On passe à l’attaque
Une fois mon profil complété, j’attéris sur la page principale de l’application, où je découvre une vingtaine de photos de profil : grâce au système de GPS, Grindr a repéré tous les hommes qui se trouvent à proximité de moi et m’offre la possibilité de chatter avec eux. Le choix est grand.
En moins de 10 secondes, j’ai déjà plusieurs messages d’inconnus. Ça va de «Salut!!!» à «Beau tatou» ou de «Very sexxxy» à «Je sors de TVA, je me dirige vers le Pont Jacques-Cartier, j’ai le goût de te faire une fellation tu me rejoins au terrain vide juste en-dessous?»
Disons que ça commence plutôt raide.
Pour ma part, je choisis d’y aller en douceur en poursuivant la conversation avec l’homme qui me complimente sur mes tatous: François, un beau brun aux yeux verts.
– Merci. T beau toi aussi.
– As-tu des photos de ton pénis? me demande-t-il, sans préliminaires.
– Non, je suis là juste depuis une heure. Va falloir que j’en prenne. Ça l’air d’un must ici, LOL.
– Tu regardes pour quoi? me demande-t-il.
– Une pipe? lui réponds-je spontanément, en me disant que j’allais ainsi mettre toutes les chances de mon côté.
Après quelques minutes de discussion avec François, je lui donne finalement rendez-vous au Second Cup sur la terrasse du resto, juste en face du Second Cup, coin Sainte-Catherine et Panet. Dix minutes plus tard, il est là, vêtu d’un chandail bleu pâle. Beau comme un coeur. Et il m’attend. «T’es où? me demande-t-il après cinq minutes. Le iPhone me dit que t’es à 2 mètres de moi.»
Réalisant que j’avais complètement oublié le système «GPS» compris à l’intérieur du Grindr, je ferme aussitôt l’application en prenant bien soin de bloquer son profil, afin qu’il ne puisse plus me retracer à l’avenir.

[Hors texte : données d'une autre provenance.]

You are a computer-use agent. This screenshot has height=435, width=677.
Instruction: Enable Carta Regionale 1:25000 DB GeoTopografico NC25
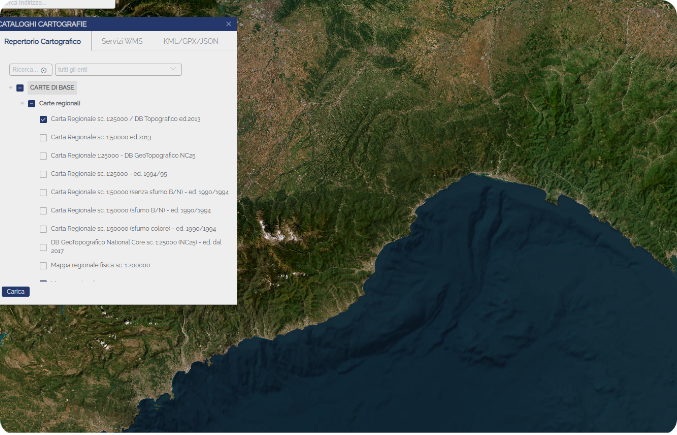tap(43, 156)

François quitte quelques minutes plus tard sur son vélo, visiblement déçu.
Pour une première tentative, c’est assez concluant.
T’es game ou pas game?
Assis sur la terrasse du Second Cup, Jonathan et moi étions un peu sous le choc après cette première expérience. Tout s’était déroulé tellement vite : moins de trente minutes après mon inscription, un homme se trouvait devant moi, prêt à me faire une fellation.
Le service était encore plus rapide que chez Pizza-Hut.
Pour savoir si tous les hommes sur Grindr étaient aussi «vite en affaire» que François, j’ai décidé de tenter l’expérience une deuxième fois. J’ai ouvert la discussion avec un joli blond, affichant de faux-airs de David Boutin, qui se trouvait à moins de 500 mètres de moi.
– Salut! Ça va?
– Oui, toi?
– Oui.
– Es-tu top ou bot? me demande-t-il après quelques minutes de chat.
Les pupilles en forme de points d’interrogation, je me retourne vers Jonathan dans l’espoir qu’il me traduise la question. «Top, c’est le mot utilisé pour parler des hommes qui aiment pénétrer pendant l’acte sexuel. Bot, c’est celui utilisé pour décrire ceux qui aiment être pénétré», m’explique-t-il avec le sérieux d’un prof d’université.
Même si je trouve qu’il est «un peu» tôt pour plonger dans le vif du sujet, je me lance :
– Je suis bot.
– Et ton pénis est comment?
– Un vrai 8 pouces LOL, écris-je spontanément.
– Es-tu cut ou uncut?
Encore une fois, Jonathan en profite pour faire mon éducation. Il m’indique que cut est le surnom utilisé dans la communauté pour parler des hommes circoncis et uncut, pour ceux qui ne le sont pas. Sans raisons précises, je choisis uncut. Deux minutes plus tard, il me demande si je désire qu’il me sodomise.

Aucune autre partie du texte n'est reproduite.